- **INSTRUCTION**
Rewrite the records below as a numbered list, one line per item, and drop the blank lines.

- **DATASET EXTRACT**
━━━━━━━━━━━━━━━━━━━━━━━━━━━━━━
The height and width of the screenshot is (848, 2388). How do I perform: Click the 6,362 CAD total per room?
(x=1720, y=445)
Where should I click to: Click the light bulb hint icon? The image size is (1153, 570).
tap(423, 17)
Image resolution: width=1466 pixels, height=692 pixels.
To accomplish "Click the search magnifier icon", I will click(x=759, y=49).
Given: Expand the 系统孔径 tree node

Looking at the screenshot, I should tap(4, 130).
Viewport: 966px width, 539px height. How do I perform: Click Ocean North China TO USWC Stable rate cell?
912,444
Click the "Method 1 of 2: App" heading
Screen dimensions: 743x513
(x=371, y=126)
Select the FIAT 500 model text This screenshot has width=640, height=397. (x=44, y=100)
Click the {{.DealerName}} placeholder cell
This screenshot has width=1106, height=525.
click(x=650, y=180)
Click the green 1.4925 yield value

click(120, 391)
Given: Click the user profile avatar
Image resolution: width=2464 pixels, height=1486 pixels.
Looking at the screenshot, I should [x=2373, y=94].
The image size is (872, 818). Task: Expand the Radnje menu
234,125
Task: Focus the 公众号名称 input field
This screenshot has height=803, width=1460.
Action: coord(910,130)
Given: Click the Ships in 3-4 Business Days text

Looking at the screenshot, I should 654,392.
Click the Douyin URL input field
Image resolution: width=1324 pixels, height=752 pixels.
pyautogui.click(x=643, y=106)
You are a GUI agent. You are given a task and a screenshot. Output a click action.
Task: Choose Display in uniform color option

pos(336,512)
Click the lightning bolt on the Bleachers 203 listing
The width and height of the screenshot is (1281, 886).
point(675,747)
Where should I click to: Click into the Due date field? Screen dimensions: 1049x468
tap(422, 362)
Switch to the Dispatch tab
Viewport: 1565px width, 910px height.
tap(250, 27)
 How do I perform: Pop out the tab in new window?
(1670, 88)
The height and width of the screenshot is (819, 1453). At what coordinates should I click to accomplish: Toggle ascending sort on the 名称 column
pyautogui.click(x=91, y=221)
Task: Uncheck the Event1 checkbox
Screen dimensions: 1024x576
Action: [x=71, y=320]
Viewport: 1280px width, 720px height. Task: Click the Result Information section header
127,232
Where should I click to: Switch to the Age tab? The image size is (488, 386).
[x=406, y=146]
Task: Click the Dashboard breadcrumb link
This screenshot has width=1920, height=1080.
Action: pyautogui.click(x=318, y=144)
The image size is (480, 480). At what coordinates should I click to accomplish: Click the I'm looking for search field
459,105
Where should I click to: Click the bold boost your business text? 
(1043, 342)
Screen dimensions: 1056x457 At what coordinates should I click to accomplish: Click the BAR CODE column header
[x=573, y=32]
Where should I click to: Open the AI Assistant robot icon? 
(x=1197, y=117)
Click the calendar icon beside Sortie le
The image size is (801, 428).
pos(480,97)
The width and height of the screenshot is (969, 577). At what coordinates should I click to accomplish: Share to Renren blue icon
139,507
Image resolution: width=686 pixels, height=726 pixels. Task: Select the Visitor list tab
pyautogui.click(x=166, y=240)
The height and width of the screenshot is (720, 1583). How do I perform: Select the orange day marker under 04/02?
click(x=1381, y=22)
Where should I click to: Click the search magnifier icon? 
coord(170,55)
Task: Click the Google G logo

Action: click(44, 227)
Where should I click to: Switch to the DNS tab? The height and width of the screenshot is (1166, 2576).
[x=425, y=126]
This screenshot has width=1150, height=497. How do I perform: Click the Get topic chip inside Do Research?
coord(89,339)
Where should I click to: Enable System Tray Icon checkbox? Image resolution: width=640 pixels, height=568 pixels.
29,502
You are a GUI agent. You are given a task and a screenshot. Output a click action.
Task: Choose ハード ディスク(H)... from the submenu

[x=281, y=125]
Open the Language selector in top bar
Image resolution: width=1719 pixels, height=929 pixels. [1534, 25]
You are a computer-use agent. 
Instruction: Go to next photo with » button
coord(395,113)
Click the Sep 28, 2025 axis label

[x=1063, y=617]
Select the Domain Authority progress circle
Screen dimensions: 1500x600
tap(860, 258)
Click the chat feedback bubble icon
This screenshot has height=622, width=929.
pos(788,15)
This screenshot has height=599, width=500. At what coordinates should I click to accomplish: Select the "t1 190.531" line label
━━━━━━━━━━━━━━━━━━━━━━━━━━━━━━
- **CORRECT OUTPUT**
1. The height and width of the screenshot is (848, 2388). How do I perform: Click the 6,362 CAD total per room?
2. (x=1720, y=445)
3. Where should I click to: Click the light bulb hint icon? The image size is (1153, 570).
4. tap(423, 17)
5. Image resolution: width=1466 pixels, height=692 pixels.
6. To accomplish "Click the search magnifier icon", I will click(x=759, y=49).
7. Given: Expand the 系统孔径 tree node
8. Looking at the screenshot, I should tap(4, 130).
9. Viewport: 966px width, 539px height. How do I perform: Click Ocean North China TO USWC Stable rate cell?
10. 912,444
11. Click the "Method 1 of 2: App" heading
12. Screen dimensions: 743x513
13. (x=371, y=126)
14. Select the FIAT 500 model text This screenshot has width=640, height=397. (x=44, y=100)
15. Click the {{.DealerName}} placeholder cell
16. This screenshot has width=1106, height=525.
17. click(x=650, y=180)
18. Click the green 1.4925 yield value
19. click(120, 391)
20. Given: Click the user profile avatar
21. Image resolution: width=2464 pixels, height=1486 pixels.
22. Looking at the screenshot, I should [x=2373, y=94].
23. The image size is (872, 818). Task: Expand the Radnje menu
24. 234,125
25. Task: Focus the 公众号名称 input field
26. This screenshot has height=803, width=1460.
27. Action: coord(910,130)
28. Given: Click the Ships in 3-4 Business Days text
29. Looking at the screenshot, I should 654,392.
30. Click the Douyin URL input field
31. Image resolution: width=1324 pixels, height=752 pixels.
32. pyautogui.click(x=643, y=106)
33. You are a GUI agent. You are given a task and a screenshot. Output a click action.
34. Task: Choose Display in uniform color option
35. pos(336,512)
36. Click the lightning bolt on the Bleachers 203 listing
37. The width and height of the screenshot is (1281, 886).
38. point(675,747)
39. Where should I click to: Click into the Due date field? Screen dimensions: 1049x468
40. tap(422, 362)
41. Switch to the Dispatch tab
42. Viewport: 1565px width, 910px height.
43. tap(250, 27)
44.  How do I perform: Pop out the tab in new window?
45. (1670, 88)
46. The height and width of the screenshot is (819, 1453). At what coordinates should I click to accomplish: Toggle ascending sort on the 名称 column
47. pyautogui.click(x=91, y=221)
48. Task: Uncheck the Event1 checkbox
49. Screen dimensions: 1024x576
50. Action: [x=71, y=320]
51. Viewport: 1280px width, 720px height. Task: Click the Result Information section header
52. 127,232
53. Where should I click to: Switch to the Age tab? The image size is (488, 386).
54. [x=406, y=146]
55. Task: Click the Dashboard breadcrumb link
56. This screenshot has width=1920, height=1080.
57. Action: pyautogui.click(x=318, y=144)
58. The image size is (480, 480). At what coordinates should I click to accomplish: Click the I'm looking for search field
59. 459,105
60. Where should I click to: Click the bold boost your business text? 
61. (1043, 342)
62. Screen dimensions: 1056x457 At what coordinates should I click to accomplish: Click the BAR CODE column header
63. [x=573, y=32]
64. Where should I click to: Open the AI Assistant robot icon? 
65. (x=1197, y=117)
66. Click the calendar icon beside Sortie le
67. The image size is (801, 428).
68. pos(480,97)
69. The width and height of the screenshot is (969, 577). At what coordinates should I click to accomplish: Share to Renren blue icon
70. 139,507
71. Image resolution: width=686 pixels, height=726 pixels. Task: Select the Visitor list tab
72. pyautogui.click(x=166, y=240)
73. The height and width of the screenshot is (720, 1583). How do I perform: Select the orange day marker under 04/02?
74. click(x=1381, y=22)
75. Where should I click to: Click the search magnifier icon? 
76. coord(170,55)
77. Task: Click the Google G logo
78. Action: click(44, 227)
79. Where should I click to: Switch to the DNS tab? The height and width of the screenshot is (1166, 2576).
80. [x=425, y=126]
81. This screenshot has width=1150, height=497. How do I perform: Click the Get topic chip inside Do Research?
82. coord(89,339)
83. Where should I click to: Enable System Tray Icon checkbox? Image resolution: width=640 pixels, height=568 pixels.
84. 29,502
85. You are a GUI agent. You are given a task and a screenshot. Output a click action.
86. Task: Choose ハード ディスク(H)... from the submenu
87. [x=281, y=125]
88. Open the Language selector in top bar
89. Image resolution: width=1719 pixels, height=929 pixels. [1534, 25]
90. You are a computer-use agent. 
91. Instruction: Go to next photo with » button
92. coord(395,113)
93. Click the Sep 28, 2025 axis label
94. [x=1063, y=617]
95. Select the Domain Authority progress circle
96. Screen dimensions: 1500x600
97. tap(860, 258)
98. Click the chat feedback bubble icon
99. This screenshot has height=622, width=929.
100. pos(788,15)
101. This screenshot has height=599, width=500. At what coordinates should I click to accomplish: Select the "t1 190.531" line label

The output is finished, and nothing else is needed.